Whether you’re a seasoned developer, a system administrator, or a business owner relying on FileMaker solutions, this guide is designed to help you navigate the new security landscape introduced in FileMaker 2024.
Understanding the Security Landscape
Before diving into specific features, it’s essential to understand the broader security context:
- Data Breaches: High-profile data breaches highlight the importance of securing data both at rest and in transit.
- Regulatory Compliance: Laws like GDPR, HIPAA, and CCPA mandate stringent data protection measures.
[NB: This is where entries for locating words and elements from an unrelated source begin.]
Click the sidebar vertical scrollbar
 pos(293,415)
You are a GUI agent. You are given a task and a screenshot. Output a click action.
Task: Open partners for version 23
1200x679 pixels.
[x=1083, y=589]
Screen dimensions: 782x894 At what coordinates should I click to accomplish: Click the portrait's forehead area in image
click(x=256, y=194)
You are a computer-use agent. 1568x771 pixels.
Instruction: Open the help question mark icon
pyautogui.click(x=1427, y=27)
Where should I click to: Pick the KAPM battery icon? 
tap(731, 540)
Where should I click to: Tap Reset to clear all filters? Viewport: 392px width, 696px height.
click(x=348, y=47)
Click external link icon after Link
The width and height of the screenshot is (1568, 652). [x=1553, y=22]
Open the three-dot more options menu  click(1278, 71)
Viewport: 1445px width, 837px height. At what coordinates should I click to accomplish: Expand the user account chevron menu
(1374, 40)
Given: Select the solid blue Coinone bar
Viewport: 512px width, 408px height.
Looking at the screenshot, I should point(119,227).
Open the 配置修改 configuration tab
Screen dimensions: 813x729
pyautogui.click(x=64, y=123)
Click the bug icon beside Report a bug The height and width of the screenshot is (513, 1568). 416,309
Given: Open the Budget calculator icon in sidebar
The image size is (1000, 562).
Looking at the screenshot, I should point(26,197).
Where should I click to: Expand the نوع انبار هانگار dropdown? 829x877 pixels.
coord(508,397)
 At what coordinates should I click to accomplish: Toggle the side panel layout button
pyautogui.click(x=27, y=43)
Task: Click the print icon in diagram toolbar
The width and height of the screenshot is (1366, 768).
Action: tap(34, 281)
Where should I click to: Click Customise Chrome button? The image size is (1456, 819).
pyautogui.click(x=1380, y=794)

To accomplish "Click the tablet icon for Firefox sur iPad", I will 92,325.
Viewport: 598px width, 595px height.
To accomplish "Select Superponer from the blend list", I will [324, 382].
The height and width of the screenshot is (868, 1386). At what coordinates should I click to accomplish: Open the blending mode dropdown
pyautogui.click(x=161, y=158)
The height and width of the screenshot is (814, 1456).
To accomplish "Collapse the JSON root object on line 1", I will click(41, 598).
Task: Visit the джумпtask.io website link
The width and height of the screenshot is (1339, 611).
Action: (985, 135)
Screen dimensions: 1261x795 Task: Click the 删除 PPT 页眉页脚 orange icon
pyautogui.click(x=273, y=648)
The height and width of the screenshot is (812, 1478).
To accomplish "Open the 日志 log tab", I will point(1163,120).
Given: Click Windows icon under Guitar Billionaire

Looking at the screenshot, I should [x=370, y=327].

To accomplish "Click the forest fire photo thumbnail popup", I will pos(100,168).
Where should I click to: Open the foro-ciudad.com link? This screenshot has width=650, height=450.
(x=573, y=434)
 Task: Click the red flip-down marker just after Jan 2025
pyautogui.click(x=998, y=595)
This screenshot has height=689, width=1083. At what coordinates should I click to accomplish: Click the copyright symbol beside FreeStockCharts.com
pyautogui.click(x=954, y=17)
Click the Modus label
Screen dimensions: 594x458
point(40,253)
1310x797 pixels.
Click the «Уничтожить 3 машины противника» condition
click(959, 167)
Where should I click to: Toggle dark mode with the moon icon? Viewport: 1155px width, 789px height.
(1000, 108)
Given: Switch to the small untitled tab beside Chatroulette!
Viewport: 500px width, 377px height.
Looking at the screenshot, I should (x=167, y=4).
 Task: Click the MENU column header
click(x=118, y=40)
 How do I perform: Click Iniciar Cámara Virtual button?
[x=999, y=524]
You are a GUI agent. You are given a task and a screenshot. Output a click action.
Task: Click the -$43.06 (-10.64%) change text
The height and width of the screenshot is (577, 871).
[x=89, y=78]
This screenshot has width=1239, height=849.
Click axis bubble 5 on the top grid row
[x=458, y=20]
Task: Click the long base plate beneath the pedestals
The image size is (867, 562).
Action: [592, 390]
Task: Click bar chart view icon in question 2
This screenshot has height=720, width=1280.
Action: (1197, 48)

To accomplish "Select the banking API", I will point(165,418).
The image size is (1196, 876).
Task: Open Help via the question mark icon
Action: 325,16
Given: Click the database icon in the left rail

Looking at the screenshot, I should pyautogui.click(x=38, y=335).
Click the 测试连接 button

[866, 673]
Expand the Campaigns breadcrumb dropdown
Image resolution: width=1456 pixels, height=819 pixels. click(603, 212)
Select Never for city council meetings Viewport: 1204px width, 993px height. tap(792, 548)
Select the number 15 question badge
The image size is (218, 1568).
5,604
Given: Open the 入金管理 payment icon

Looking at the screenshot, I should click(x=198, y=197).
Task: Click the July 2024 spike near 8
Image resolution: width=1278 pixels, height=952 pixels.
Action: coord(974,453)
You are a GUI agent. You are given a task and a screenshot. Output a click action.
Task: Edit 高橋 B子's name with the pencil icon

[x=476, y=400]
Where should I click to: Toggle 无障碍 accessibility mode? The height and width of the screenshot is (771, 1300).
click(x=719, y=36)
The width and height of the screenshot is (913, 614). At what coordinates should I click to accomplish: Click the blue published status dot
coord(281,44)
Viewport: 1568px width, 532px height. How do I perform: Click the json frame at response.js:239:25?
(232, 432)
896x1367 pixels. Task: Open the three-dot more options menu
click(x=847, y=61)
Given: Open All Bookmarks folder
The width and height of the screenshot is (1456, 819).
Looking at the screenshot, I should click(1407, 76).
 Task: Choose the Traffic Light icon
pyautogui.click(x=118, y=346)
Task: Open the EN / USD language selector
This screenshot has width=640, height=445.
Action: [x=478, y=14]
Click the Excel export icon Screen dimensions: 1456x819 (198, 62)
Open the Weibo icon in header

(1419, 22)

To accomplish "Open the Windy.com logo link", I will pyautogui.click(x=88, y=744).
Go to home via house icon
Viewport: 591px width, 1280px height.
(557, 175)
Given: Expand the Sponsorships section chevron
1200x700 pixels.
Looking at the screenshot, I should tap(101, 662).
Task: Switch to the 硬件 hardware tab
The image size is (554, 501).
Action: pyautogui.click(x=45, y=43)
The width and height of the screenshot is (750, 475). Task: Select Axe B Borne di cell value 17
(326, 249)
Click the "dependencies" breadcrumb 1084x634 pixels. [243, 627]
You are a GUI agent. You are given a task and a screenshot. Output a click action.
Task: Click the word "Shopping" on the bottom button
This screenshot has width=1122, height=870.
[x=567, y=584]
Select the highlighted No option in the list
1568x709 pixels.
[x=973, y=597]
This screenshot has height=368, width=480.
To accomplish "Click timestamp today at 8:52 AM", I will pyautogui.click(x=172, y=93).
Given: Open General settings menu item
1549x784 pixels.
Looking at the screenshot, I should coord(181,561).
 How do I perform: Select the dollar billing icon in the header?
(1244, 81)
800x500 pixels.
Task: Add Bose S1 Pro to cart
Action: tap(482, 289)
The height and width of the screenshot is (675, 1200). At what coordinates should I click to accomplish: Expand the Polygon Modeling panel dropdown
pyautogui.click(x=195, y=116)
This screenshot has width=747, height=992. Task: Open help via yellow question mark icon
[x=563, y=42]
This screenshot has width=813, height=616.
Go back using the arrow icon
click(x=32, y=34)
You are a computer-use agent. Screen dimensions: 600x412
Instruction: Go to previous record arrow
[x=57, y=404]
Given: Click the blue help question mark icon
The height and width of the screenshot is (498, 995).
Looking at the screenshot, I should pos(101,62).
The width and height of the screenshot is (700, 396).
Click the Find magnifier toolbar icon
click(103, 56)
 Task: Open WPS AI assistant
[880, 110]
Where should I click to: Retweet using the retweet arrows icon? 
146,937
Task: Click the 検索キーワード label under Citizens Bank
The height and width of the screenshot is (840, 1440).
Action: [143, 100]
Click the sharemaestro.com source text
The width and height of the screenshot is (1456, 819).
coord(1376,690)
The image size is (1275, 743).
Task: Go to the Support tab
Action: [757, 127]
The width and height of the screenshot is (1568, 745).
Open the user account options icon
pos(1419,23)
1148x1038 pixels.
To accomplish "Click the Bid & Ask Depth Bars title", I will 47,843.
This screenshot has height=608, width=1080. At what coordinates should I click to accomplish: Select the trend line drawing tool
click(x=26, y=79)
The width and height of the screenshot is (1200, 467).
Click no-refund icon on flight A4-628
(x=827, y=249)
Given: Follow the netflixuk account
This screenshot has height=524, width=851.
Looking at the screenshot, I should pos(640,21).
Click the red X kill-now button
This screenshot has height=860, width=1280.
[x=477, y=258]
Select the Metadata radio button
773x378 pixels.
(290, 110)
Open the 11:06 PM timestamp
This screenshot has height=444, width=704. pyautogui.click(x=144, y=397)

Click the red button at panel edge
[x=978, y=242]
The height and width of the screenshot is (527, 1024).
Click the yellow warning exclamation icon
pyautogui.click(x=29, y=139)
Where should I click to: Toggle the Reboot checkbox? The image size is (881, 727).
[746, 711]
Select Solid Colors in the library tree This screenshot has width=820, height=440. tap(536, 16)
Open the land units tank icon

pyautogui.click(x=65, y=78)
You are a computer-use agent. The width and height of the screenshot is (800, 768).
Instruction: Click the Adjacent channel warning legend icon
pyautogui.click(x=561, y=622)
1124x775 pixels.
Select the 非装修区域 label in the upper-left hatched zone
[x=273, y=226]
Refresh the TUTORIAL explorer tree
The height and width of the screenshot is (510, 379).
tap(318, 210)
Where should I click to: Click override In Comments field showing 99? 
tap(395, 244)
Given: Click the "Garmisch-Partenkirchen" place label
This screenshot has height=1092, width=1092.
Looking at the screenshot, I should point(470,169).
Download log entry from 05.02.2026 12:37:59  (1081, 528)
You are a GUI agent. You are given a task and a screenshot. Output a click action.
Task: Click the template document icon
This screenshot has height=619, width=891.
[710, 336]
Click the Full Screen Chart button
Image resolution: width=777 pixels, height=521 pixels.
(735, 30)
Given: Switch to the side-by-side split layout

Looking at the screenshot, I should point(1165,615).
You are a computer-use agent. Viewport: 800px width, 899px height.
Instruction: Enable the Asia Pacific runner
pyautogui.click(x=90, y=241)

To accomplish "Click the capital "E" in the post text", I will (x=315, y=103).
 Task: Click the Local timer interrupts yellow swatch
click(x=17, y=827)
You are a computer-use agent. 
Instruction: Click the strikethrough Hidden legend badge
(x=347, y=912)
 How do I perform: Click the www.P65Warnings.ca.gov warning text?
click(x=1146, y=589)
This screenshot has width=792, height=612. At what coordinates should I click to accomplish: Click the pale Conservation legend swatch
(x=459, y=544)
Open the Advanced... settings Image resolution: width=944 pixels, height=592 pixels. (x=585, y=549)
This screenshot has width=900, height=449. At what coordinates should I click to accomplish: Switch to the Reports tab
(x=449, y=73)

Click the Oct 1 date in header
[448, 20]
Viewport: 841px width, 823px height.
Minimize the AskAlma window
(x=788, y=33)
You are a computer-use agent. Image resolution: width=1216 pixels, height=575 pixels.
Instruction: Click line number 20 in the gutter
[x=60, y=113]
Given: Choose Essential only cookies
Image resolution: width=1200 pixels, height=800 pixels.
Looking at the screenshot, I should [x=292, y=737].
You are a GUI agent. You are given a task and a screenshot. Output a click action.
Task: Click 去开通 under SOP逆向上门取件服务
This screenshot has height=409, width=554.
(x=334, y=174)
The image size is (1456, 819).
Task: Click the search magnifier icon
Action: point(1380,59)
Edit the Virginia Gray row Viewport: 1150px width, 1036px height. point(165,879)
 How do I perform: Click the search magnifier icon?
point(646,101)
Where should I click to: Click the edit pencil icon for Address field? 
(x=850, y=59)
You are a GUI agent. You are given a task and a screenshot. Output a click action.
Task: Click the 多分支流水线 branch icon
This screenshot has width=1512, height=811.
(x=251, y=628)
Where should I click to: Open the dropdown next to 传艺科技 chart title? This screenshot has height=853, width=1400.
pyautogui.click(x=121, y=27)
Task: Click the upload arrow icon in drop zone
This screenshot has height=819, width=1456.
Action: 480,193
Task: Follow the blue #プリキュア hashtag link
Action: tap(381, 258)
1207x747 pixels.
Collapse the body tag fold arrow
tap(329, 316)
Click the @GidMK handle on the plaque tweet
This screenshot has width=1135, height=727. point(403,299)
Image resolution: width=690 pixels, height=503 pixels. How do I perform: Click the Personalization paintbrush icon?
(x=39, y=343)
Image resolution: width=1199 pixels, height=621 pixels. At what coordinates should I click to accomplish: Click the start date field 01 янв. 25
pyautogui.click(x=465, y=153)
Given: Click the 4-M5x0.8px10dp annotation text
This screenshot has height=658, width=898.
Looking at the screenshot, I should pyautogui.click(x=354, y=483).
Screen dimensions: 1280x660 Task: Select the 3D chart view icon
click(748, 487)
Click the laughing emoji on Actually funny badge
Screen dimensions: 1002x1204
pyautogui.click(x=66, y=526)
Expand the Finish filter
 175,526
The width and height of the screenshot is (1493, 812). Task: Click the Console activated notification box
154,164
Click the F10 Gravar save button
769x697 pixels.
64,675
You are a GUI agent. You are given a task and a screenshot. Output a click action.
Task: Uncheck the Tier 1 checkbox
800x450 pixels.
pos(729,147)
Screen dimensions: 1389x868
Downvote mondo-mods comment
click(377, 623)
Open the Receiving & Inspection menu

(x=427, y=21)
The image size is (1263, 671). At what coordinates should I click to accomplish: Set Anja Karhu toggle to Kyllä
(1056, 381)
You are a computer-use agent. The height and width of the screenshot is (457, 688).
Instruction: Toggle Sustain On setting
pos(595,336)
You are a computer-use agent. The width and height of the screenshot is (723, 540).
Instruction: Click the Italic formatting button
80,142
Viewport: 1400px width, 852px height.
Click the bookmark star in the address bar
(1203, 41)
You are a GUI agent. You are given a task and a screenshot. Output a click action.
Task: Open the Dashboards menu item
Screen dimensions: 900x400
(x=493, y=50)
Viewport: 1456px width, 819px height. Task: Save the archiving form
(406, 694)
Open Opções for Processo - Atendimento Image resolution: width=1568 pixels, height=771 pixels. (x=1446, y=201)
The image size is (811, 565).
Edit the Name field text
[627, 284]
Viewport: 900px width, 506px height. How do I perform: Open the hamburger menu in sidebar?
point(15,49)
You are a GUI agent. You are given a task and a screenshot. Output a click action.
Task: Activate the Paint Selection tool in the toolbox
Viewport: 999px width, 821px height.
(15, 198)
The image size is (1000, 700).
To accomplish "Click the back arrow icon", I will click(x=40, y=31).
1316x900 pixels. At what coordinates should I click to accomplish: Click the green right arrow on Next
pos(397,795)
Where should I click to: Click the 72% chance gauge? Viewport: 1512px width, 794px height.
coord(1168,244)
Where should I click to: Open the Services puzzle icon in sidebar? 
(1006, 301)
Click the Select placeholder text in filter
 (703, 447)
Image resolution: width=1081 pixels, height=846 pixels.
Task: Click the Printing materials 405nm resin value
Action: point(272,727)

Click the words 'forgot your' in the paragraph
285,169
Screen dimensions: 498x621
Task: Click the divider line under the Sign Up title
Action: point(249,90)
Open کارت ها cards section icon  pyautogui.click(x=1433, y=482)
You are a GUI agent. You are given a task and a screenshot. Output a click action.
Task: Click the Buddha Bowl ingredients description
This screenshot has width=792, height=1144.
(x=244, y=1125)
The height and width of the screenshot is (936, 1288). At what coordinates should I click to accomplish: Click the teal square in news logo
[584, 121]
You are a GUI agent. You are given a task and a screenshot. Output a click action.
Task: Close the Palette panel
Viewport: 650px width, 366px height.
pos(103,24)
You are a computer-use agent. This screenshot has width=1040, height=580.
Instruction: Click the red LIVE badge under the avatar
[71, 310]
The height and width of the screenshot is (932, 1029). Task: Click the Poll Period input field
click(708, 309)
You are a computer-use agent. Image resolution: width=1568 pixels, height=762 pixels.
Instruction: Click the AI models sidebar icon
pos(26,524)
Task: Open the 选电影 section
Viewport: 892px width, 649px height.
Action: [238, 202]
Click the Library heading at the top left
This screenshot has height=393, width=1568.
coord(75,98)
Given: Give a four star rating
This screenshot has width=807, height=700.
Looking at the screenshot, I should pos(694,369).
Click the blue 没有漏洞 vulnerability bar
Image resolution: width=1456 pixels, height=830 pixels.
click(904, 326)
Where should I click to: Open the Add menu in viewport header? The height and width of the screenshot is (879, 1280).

- Organizational Policies: Companies often have internal policies requiring specific security protocols and certifications.
- Client Expectations: Clients and users expect their data to be handled securely, impacting trust and reputation.
Claris FileMaker 2024’s security enhancements are designed to address these areas, providing tools to meet and exceed security expectations.
Support for Let’s Encrypt SSL Certificates
What is Let’s Encrypt?
Let’s Encrypt is a free, automated, and open certificate authority (CA) run by the Internet Security Research Group (ISRG). It provides X.509 certificates for Transport Layer Security (TLS) encryption at no charge.
Key Features of Let’s Encrypt:
- Free of Charge: Eliminates the cost barrier for SSL certificates.
- Automated Process: Simplifies obtaining and renewing certificates.
- Community-Driven: Supported by major organizations and a large community.
- Security Focused: Encourages widespread adoption of HTTPS.
Benefits of Let’s Encrypt Integration
By integrating Let’s Encrypt support, FileMaker Server 2024 offers several advantages:
- Accessibility: Lowers the threshold for implementing SSL encryption.
- Ease of Use: Streamlines the setup process with provided scripts.
- Compliance: Helps meet security standards that require encrypted connections.
- Cost Savings: Reduces expenses associated with purchasing certificates.
Setting Up Let’s Encrypt on FileMaker Server
Prerequisites:
- Server Requirements:
- Operating System: macOS or Ubuntu Linux (Windows support forthcoming).
- Publicly Accessible Domain: A fully qualified domain name (FQDN) pointing to your server’s IP address.
- Network Configuration: Port 80 (HTTP) must be open for the domain validation process.
- Administrative Access: Ability to run commands with administrative privileges on the server.
Detailed Installation Steps:
- Update Your System:
- Ensure your server’s operating system is up to date with the latest patches.
- Install Certbot:
- On Ubuntu Linux:
sudo apt-get update sudo apt-get install certbot
- On macOS (using Homebrew):
brew install certbot
- On Ubuntu Linux:
- Obtain the SSL Certificate:
- Run the following command to obtain the certificate:
sudo certbot certonly --standalone -d yourdomain.com
- Certbot will prompt you for an email address for urgent renewal and security notices.
- Agree to the Terms of Service.
- Certbot will perform the domain validation and generate the certificate files.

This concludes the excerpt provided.